How can this rot be stemmed? To what extent must we debride this wound? There is an urgent need for greater political participation in NiMSA. And that is not reflected in these redundant appointments, no, but in the participation of medical students as observers. Because it is only when the citizenry is vigilant that governments can be held accountable. In truth, many students of the College of Medicine, University of Ibadan are like to be remiss when quizzed on NiMSA Executives. A couple may know the name of the 48th President, Ahmadu Sardauna, but even fewer will be able to identify other members of the Executive Council. Most critically, a vast majority of these students are entirely uninformed on the actions and inactions of the NiMSA Government, such is our disillusionment with the national body. Greater care must be taken to sensitise these people on those who in truth have a say in their wellbeing, and to foster a sense of belonging with the National Association. And in truth, this indirect voting system whereby delegates vote on our behalf could well be our undoing in that regard. This system, subject to manipulation and leading to brash displays of machismo and intimidation as has come to define NANS elections has even more insidious consequences. The reduced public engagement serves to severely dampen political participation by ordinary members, leading them to become entirely unconcerned with the process. It is a fact that student bodies reliant on indirect voting have reduced political participation, the UCH Students’ Association being our most recognisable case study. And this is not even taking into cognisance the risk of misrepresentation of constituents on the D-day.
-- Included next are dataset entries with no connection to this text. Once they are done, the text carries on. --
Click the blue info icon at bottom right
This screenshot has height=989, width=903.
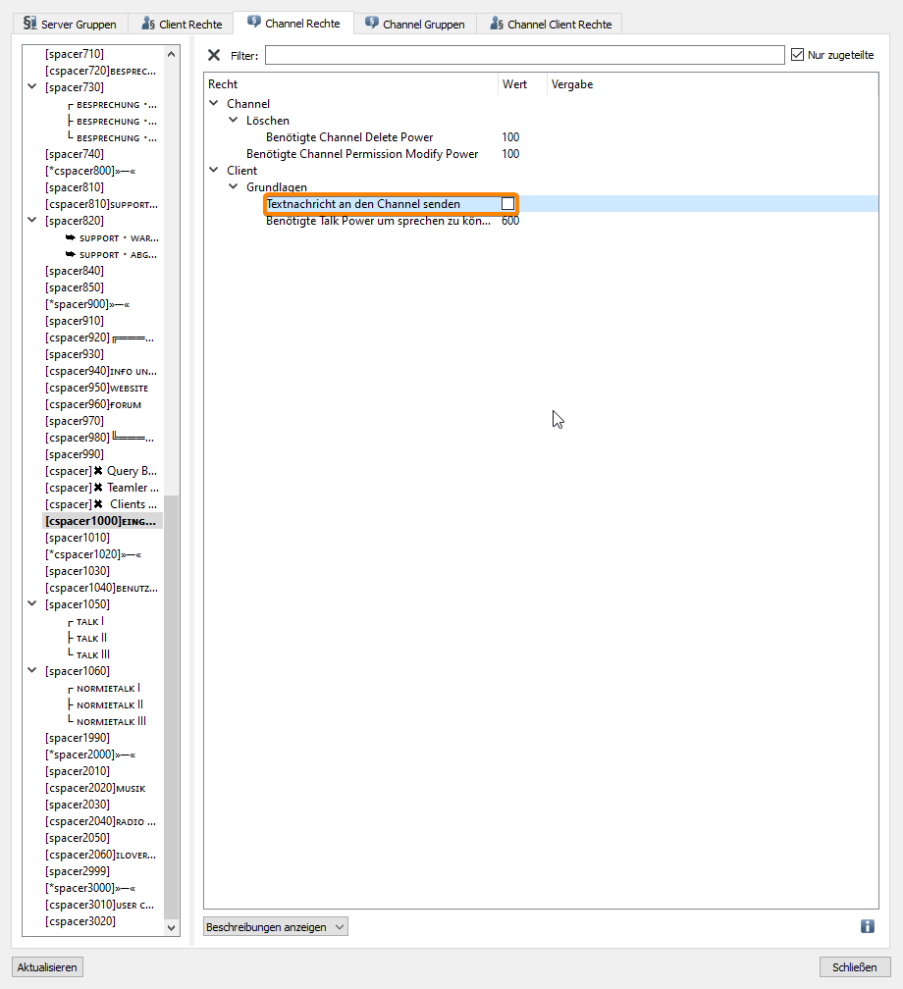867,926
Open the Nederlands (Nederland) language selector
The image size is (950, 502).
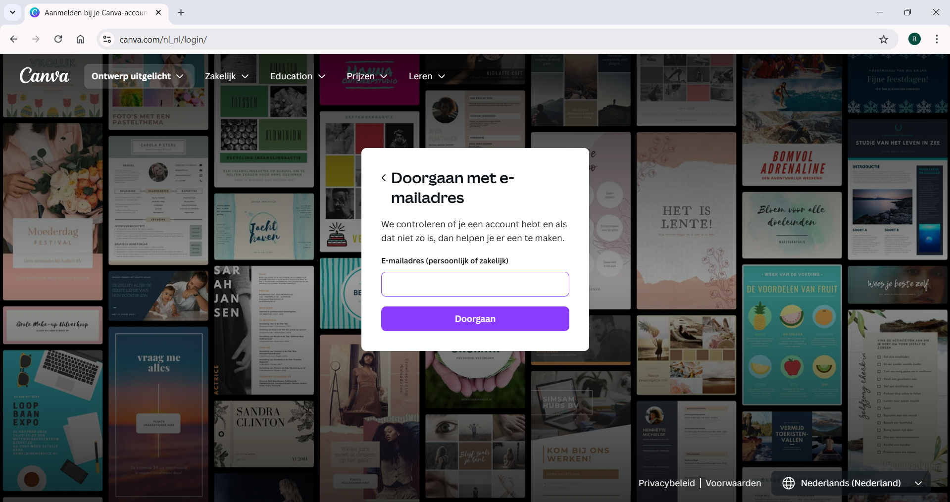pyautogui.click(x=851, y=483)
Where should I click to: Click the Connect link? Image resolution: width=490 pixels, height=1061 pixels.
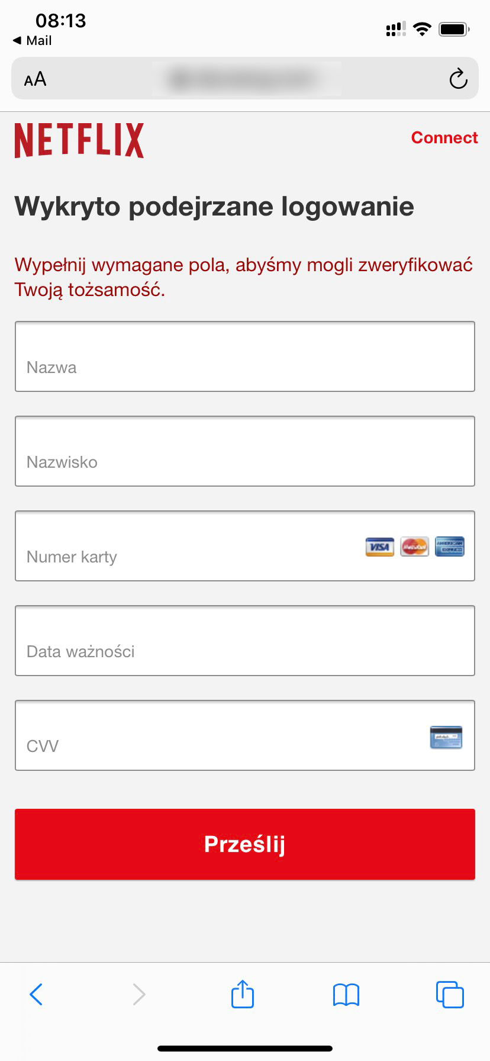pyautogui.click(x=444, y=137)
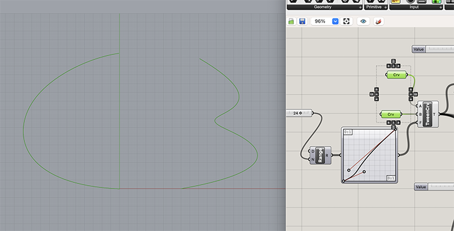Image resolution: width=454 pixels, height=231 pixels.
Task: Open the 96% zoom level dropdown
Action: click(x=335, y=21)
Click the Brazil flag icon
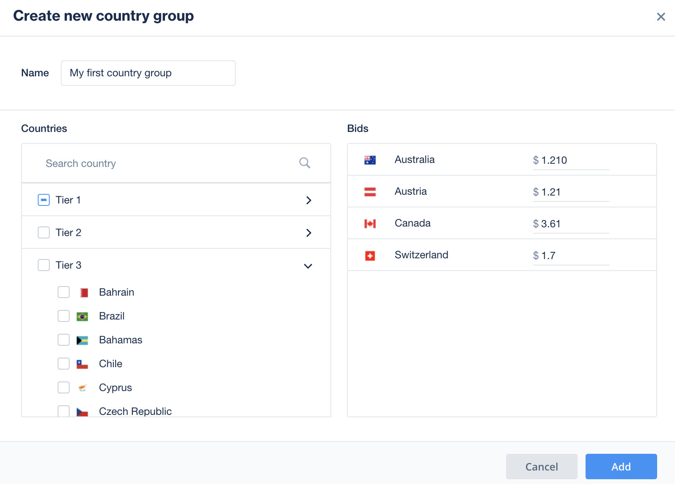675x484 pixels. [x=82, y=317]
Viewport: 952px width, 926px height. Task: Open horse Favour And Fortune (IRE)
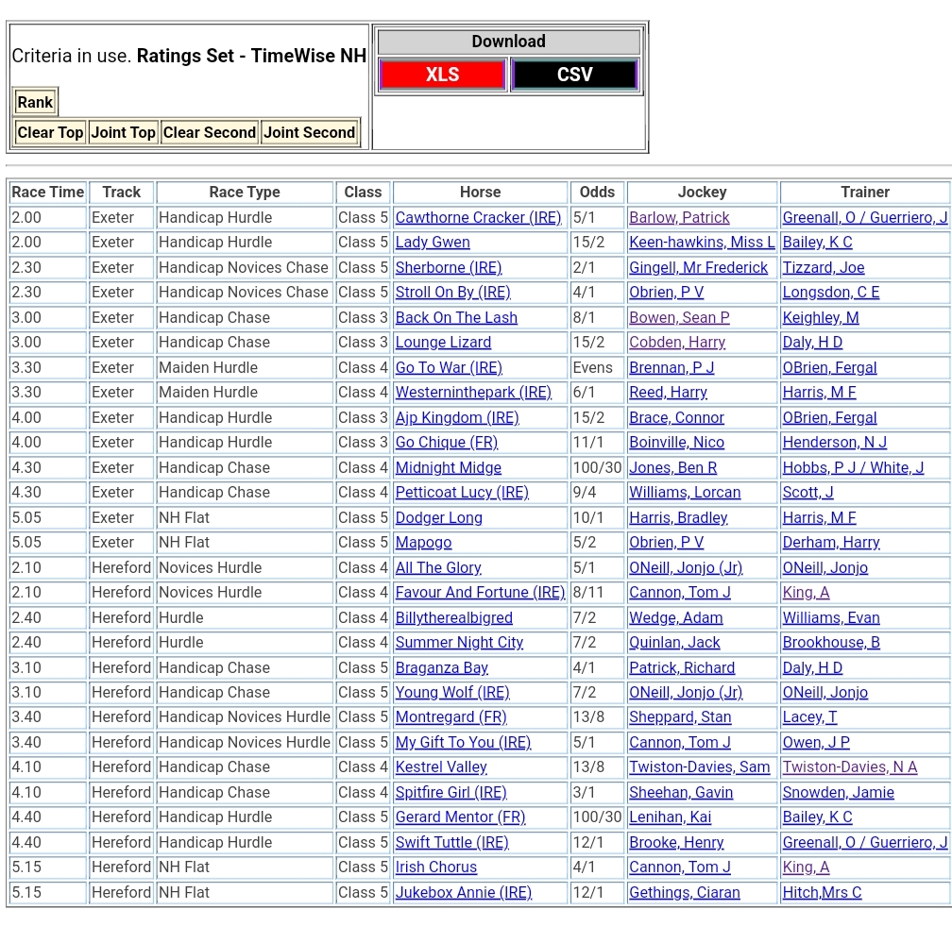coord(480,593)
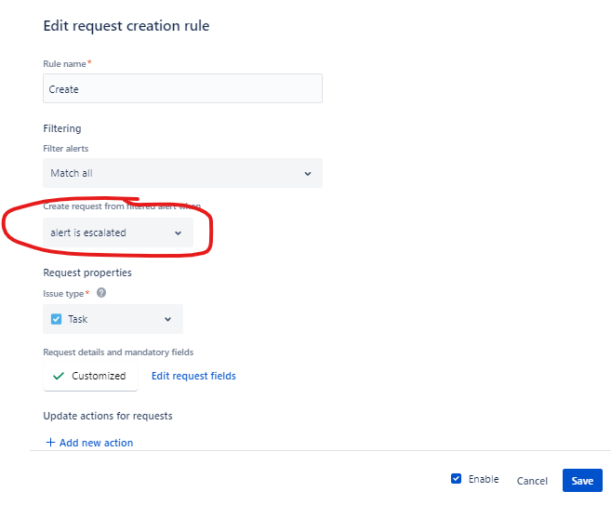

As has been emphasised by UIMSA Press, there is a need for greater participation of medical professionals in politics, and that starts now, at student level. Yet, we must not become entrapped by what is currently obtainable in ‘medico-politics’. In truth, the elimination of indirect voting across medical organisations: NiMSA, NMA, NARD et al could positively influence female participation in politics as outlined in a Medical Mirror piece. We must keep in mind that before Jaachima Nwagbara in 2022, there was no female UIMSA President in the Association’s 60+ year history. Heck, the last female NMA National Executive—not just President—was Dr Abiola Oshodi who served as President from 1988 to 1990. And NiMSA’s last female President, Winifred Erepade Esite of Niger Delta State University, was elected in 2016, when the Northern and South-East caucuses, led by then-NiMSA President, Haruna Musa Kereng and the NMA observer who represented the Chairman of NMA Committee on NiMSA affairs, Dr. Tuko Moses Tari (then-Secretary, NMA Kaduna), almost got away with exploiting the Indirect System of Voting using non-existent MSAs to install a candidate of their choosing.
Too many things have gone wrong with NiMSA in recent years for us to trivialise yet another failing of the national body. And with the prospect of the 49th administration looming large, the time for us, the observers, to act is now!